L’usine belge de Volvo, « sauvée par la taxe chinoise » ?
Quand l’Union européenne a instauré en 2024 les surtaxes douanières sur les voitures importées de Chine, certains ont prévenu qu’elle se tirait une balle dans le pied, car la riposte chinoise allait être sanglante. Cette riposte n’est pas arrivée. Et si la mesure n’a pas non plus entamé l’appétit des constructeurs chinois, ils ont toutefois commencé à chercher des sites de production européens, pour contourner les droits de douane. Nous relayons régulièrement ici les créations d’usines neuves, ou les cas d’usines sous-exploitées de constructeurs européens, vendues ou « prêtées » à des marques chinoises. Dernier exemple en date : l’usine Volvo de Gand, toute dernière usine automobile de Belgique. Le constructeur, l’Etat belge et le gouvernement de la Région flamande viennent de signer un protocole d’accord qui prévoit notamment un chèque de 119 millions d’euros de la part des autorités pour soutenir l’activité de l’usine.

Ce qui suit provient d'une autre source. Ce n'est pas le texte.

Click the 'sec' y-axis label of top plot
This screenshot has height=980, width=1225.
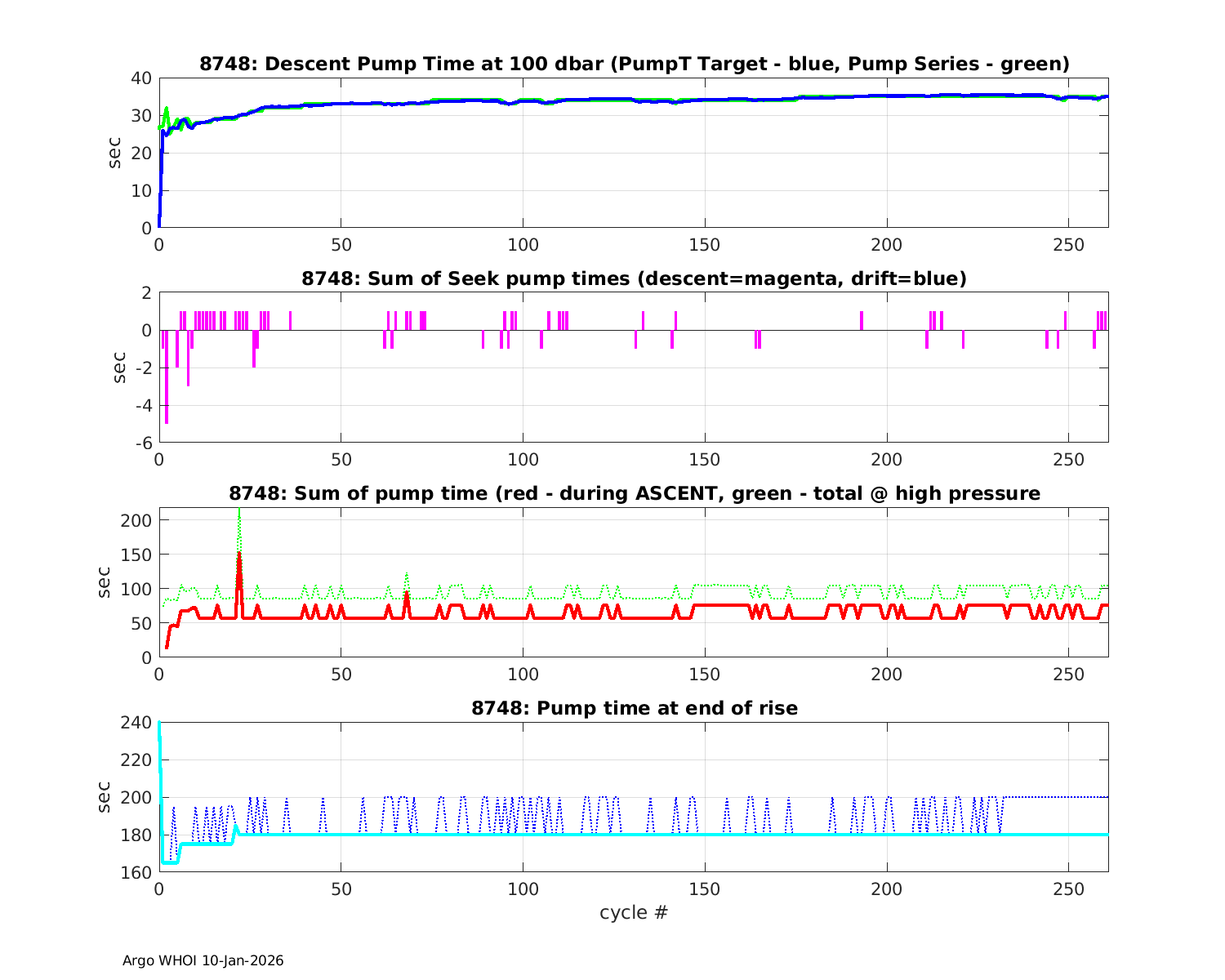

Une usine pour plusieurs marques ?
Les détails du protocole restent relativement vagues, mais Volvo précise que les 119 millions d’euros serviront notamment à « renforcer la compétitivité du site, à soutenir l’innovation et à accompagner sa transformation industrielle ». L’objectif est de garantir l’avenir d’une usine qui emploie plus de 6.000 personnes et qui produit aujourd’hui les EX30, EX40 et EC40, ainsi que des batteries destinées à certains de ces modèles. Mais le passage le plus intéressant du communiqué tient en une phrase : Volvo indique que le site pourrait également assembler à l’avenir des véhicules d’autres marques du groupe Geely. On pense immédiatement à Zeekr et Lynk & Co, dont certains modèles sont techniquement très proches des Volvo citées plus haut. On pense aussi à Geely, non plus le groupe mais la marque, qui affiche désormais clairement ses ambitions européennes. Gand pourrait ainsi devenir bien davantage qu’une usine Volvo, et s’imposer comme l’un des principaux points d’ancrage industriels européens de Geely. Quoi qu’il en soit, c’est une bonne nouvelle pour l’emploi en Belgique.